Texto do documento:
▼
Este humilde escriba não tem
tempo para fazer um mapeamento completo para dizer onde e quando começou o
verso livre. Mas dá para citar alguns autores pioneiros. Um deles é William
Blake. Seu Casamento do Céu & inferno
tem um amálgama de técnicas: a prosa de feição bíblica, aforismos, e alguns poemas
em verso livre. Um livro escrito em 1790! Ler Blake é uma vertigem, é um
prazer, é abrir as portas da percepção (quase cliché usar essa referência!). Basta
dizer que influenciou Huxley & os Beats. Mais que isso: continua atual.
Muito poeta contemporâneo precisa de umas vacinas de Blake (não só para gripe e
caxumba).
Outro é Whitman. Oriundo de um
país jovem (à época), o autor de Leaves
of Grass usou somente o verso livre, de larga extensão (num flerte com a
escrita sálmica). Seus temas iam contra o conservadorismo norte-americano. Amor & sexo sem culpa, homossexualidade,
masturbação. A linguagem era fluida & sem enfeites. Sua persona idealizava
uma América livre (quiçá um tanto idealizada). Como diria Borges, ele era um
Adão vendo o mundo pela primeira vez. Além disso, queria se libertar da
influência dos ingleses e franceses. O filósofo Emerson entendeu Whitman. Oscar
Wilde também. O resto do mundo praticamente o ignorou. A primeira edição das Folhas de Relva é de 1855. Livro que ele
foi ampliando ao longo de sua vida.
Na França o verso livre começou a
se prenunciar na prosa. A descoberta do verso livre ainda demorou um pouco, mas
foi se solidificando nos experimentos em prosa: podemos citar Aurélia de Gerard de Nerval. É um relato
sobre a “loucura-lúcida” que o poeta foi acometido no fim de sua vida. Apesar
da feição “prosaica”, é um livro ornado com muito lirismo. Aurélia foi escrito em 1853.
▲
Registros de um conjunto de dados de apontamento:
▼
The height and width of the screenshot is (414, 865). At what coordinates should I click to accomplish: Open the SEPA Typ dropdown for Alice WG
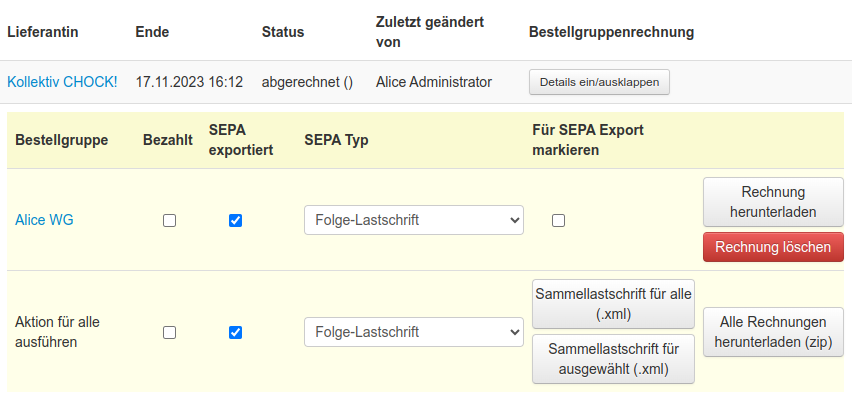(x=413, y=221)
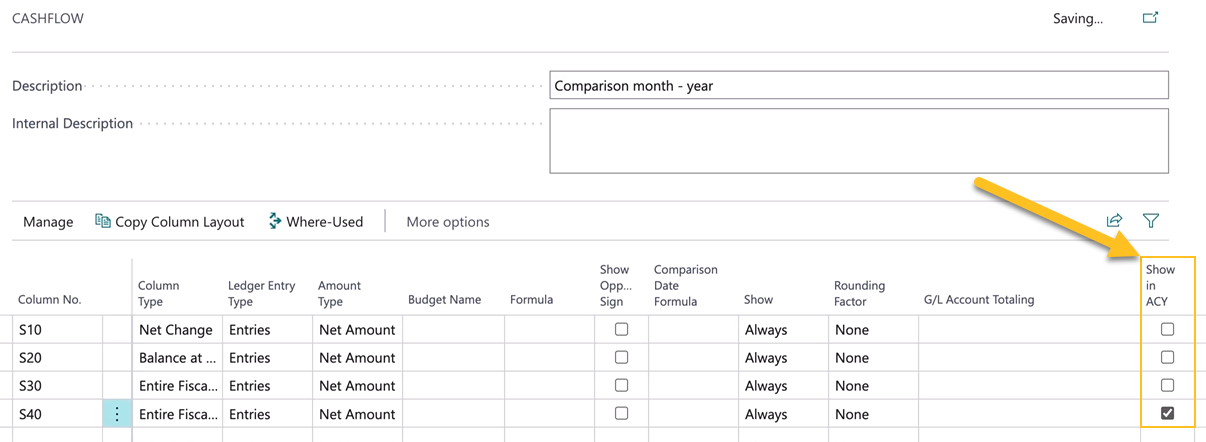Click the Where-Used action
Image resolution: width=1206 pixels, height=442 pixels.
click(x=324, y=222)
▲
▼
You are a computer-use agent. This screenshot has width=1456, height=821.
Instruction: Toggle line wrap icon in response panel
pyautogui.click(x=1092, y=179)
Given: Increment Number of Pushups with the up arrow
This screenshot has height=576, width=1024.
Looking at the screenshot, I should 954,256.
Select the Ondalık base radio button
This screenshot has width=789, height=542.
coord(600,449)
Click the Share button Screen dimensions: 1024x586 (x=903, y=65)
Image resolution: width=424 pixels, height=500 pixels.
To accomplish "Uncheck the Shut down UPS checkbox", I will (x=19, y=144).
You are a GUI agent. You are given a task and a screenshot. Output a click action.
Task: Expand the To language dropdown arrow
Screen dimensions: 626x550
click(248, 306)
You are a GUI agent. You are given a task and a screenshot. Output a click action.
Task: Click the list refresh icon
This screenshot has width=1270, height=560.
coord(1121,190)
▲
▼
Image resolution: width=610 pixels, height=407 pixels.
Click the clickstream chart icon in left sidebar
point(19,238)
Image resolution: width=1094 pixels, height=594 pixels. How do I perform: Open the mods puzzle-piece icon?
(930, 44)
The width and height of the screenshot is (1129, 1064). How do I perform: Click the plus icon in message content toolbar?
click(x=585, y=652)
▲
Objetivo:
Responda com base no texto sobre o verso livre:
1. Em que ano foi escrito o livro de Blake citado no texto?
2. De que ano é a primeira edição das Folhas de Relva?
3. Qual obra de Gerard de Nerval é mencionada, e em que ano foi escrita?

Resultado:
1. Em 1790.
2. De 1855.
3. Aurélia, escrita em 1853.